Die sieben Schwaben an einem Hausgiebel
Erstmal schieben wir durch die Innenstadt, machen ein paar Besorgungen, Heidi kauft sich Sandalen (bei Woolworth). Dann lassen wir uns in einem Straßencafe nieder. Bei der Weiterfahrt der spannende Moment, wie wird man sitzen. Der Sattel fühlt sich an wie ein Stück Holz, von einer Federung ist so gut wie nichts zu merken. Es geht eben dahin auf dem "Dammweg", dieser Name erscheint ganz passend für die derzeitige Situation zu sein. Bei Großmehring können wir auf Nachfrage einen großen Umweg um das Kraftwerksgelände vermeiden, weil man einen Durchschlupf an der Donau gelassen hat. Immer geradeaus weiter, irgendwann erscheinen die Türme von Vohburg über den Baumwipfeln. Ich kann mein qualmendes Hinterteil entlasten und weiß, für heute nie wieder sitzen!

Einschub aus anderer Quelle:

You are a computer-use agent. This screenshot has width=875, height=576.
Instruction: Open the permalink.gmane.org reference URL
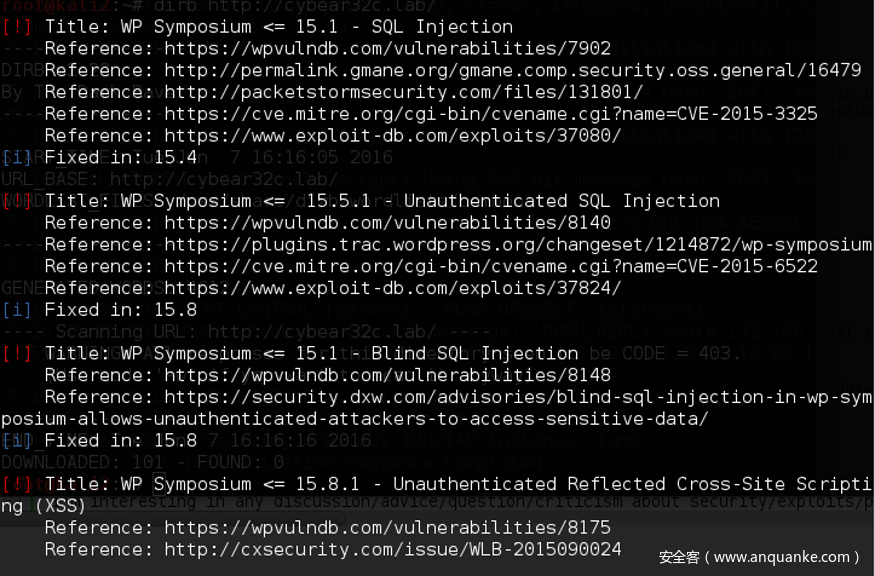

Waren wir nun im Gasthof Stöttner-Bräu oder im Seefelder Hof, das kriege ich gar nicht mehr zusammen. Für den Preis ist das Zimmer jedenfalls ein wenig mickrig.

Der Ort ist recht niedlich, am besten steigt man auch hinauf zu der Schloßanlage, das ist z.Zt eine große Baustelle. Auf dem Friedhof an der Schloßkirche sind die Entleibten per Foto aus Lebzeiten auf ihren Grabsteinen abgebildet. In einem Grab ruht eine Jungfrau, 1893 - 1906. Vor den Gräbern sind kleine Behälter mit Weihwasser, darin Miniaturausgaben von Klobürsten zum Versprengen. Heidi kann mich nur mit Mühe von der Aneignung eines solchen Souvernirs abhalten. Auf dem Dach eines Schloßgebäudes sitzt ein Storch, als ob der dafür bezahlt würde.